In this version, I have added a check before converting the keyword to lowercase. The check is to verify that the keyword is a standalone word and not a part of another word. We are checking if the keyword is at the start of the line or if the keyword is at the end of the line. If these conditions are satisfied, we are converting the keyword to lowercase.
This way we can avoid partial word matching and also keep it done using strcmp.

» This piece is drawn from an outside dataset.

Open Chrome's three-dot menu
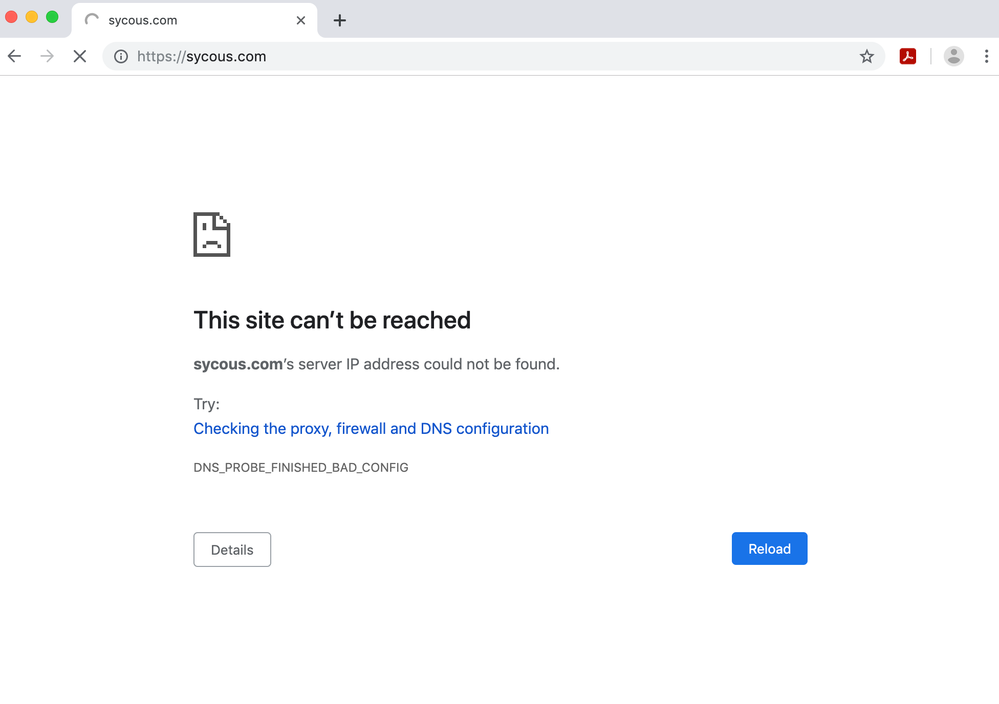The height and width of the screenshot is (704, 999). (986, 57)
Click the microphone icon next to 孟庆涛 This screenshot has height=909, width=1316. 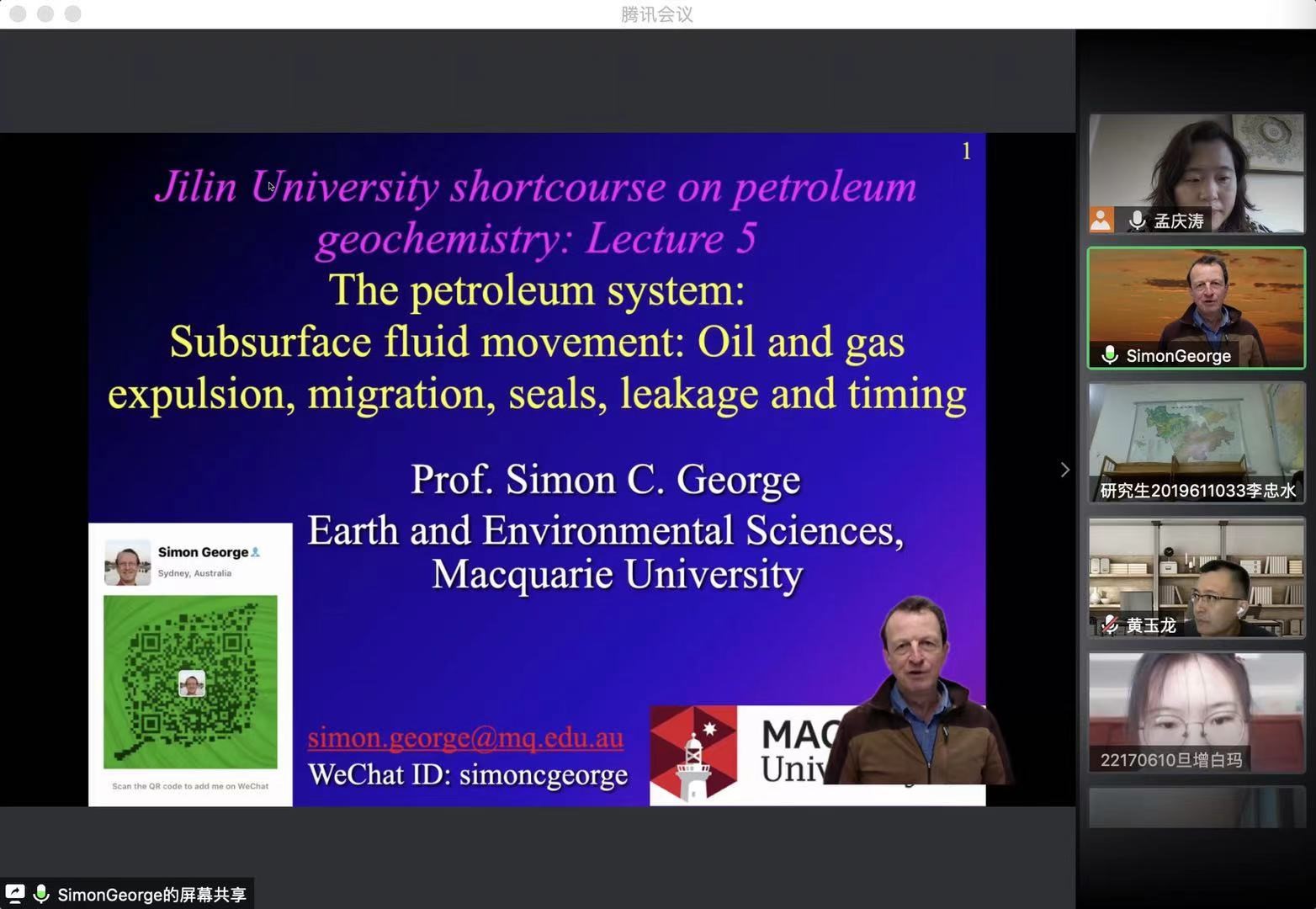pos(1137,221)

while (fgets(line, sizeof(line), stdin)) {
  for (i = 0; i < sizeof(keywords) / sizeof(keywords[0]); i++) {
    char* keyword = keywords[i];
    int keyword_len = strlen(keyword);
    char* found = line;
    while ((found = strstr(found, keyword)) != NULL) {
      int start = found - line;
      int end = start + keyword_len;
      if ((start == 0 || !isalpha(line[start - 1])) && (!isalpha(line[end]))) {
        for (j = 0; j < keyword_len; j++) {
          found[j] = tolower(found[j]);
        }
      }
      found += keyword_len;
    }
  }
  printf("%s", line);
}

whiteh4cker
wraith salmon
#

  char* cur;
  while ((cur = fgets(line, sizeof(line), stdin)))
  {
      int start = -1;
      int end = 0;
      for (int i = 0; cur[i]; i++)
      {
         if (start < 0 && isalnum(cur[i]) || cur[i] == '_')
            start = i;
         else if (isalnum(cur[i]) || cur[i] == '_')
            end = i;
         else
         {
            printf("%.*s\n", end - start + 1, cur + start);
            start = -1;
         }
      }
      if (start > -1)
      {
         printf("%s\n", cur + start);
      }
  }
#

@brazen ravine

brazen ravine
#

thanks for your help @wraith salmon @craggy pivot @real torrent

craggy pivot
#

you are welcome

wraith salmon
#

gl bro

brazen ravine
#

!solved

worldly patioBOT
#

Thank you and let us know if you have any more questions!